Pilots should make their own decision on equipage based on compatibility with other systems and as to whether such a system is appropriate for their particular operation. Pilots are reminded that whilst electronic collision warning equipment can enhance pilots’ awareness by providing most useful warnings, such equipment cannot and must not replace a good systematic visual lookout scan.
FLARM is an increasingly popular system and particularly so within gliding.
Each FLARM device determines its position and altitude with a highly sensitive state of the art GPS receiver. Based on speed, acceleration, heading, track, turn radius, wind, altitude, vertical speed, configured aircraft type, and other parameters, a very precise projected flight path can be calculated. The flight path is encoded and sent over an encrypted radio channel to all nearby aircraft at least once per second.

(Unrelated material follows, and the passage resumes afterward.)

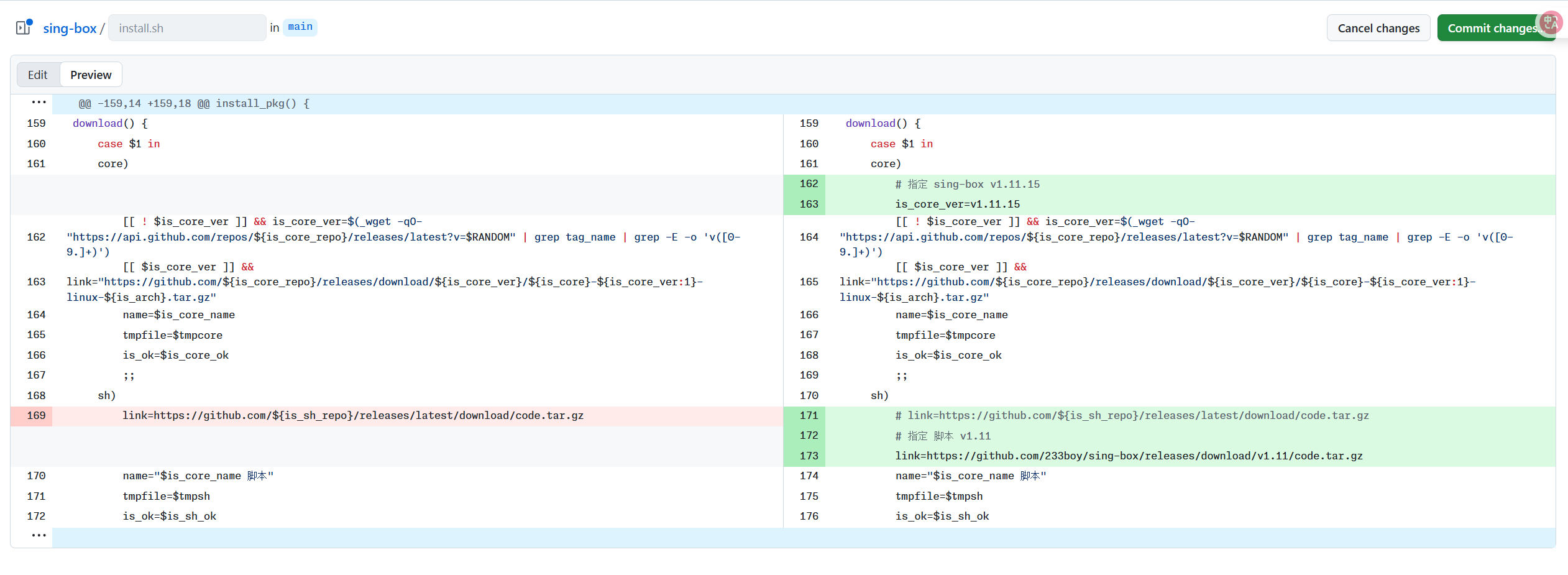Click added line number 163 on right
Viewport: 1568px width, 575px height.
click(x=809, y=205)
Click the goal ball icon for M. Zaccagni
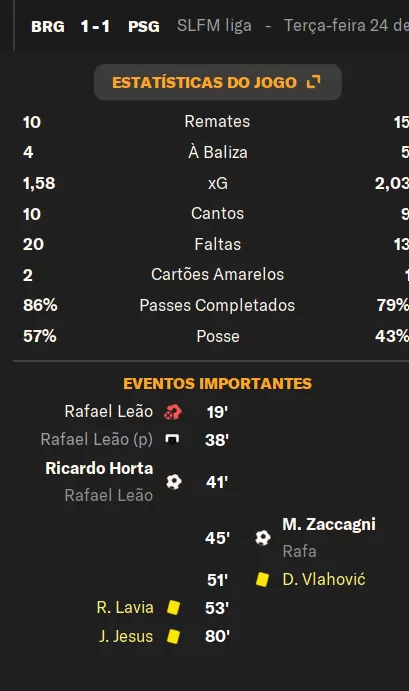 263,538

At the same time, the FLARM device receives the same encoded flight path from all surrounding aircraft. Using a combination of own and received flight paths, an intelligent motion prediction algorithm calculates a collision risk for each received aircraft based on an integrated risk model. The FLARM device communicates this, together with the direction and altitude difference to the intruding aircraft, to the connected FLARM display. The pilots are then given visual and aural warnings and can take resolutive action.
There is evidence that some FLARM aerial installations are nowhere near as effective as they could be. We advise owners check their FLARM coverage using the FLARM online tool. The tool is available on the FLARM website here. For LXNAV 9000, 8000, 8080 and Flarm mouse, the tool is here.
FLARM has published guidance on aerial installation. You can view it here.
Learn about checking and improving FLARM coverage here.
Other FLARM maintenance guidance is available here.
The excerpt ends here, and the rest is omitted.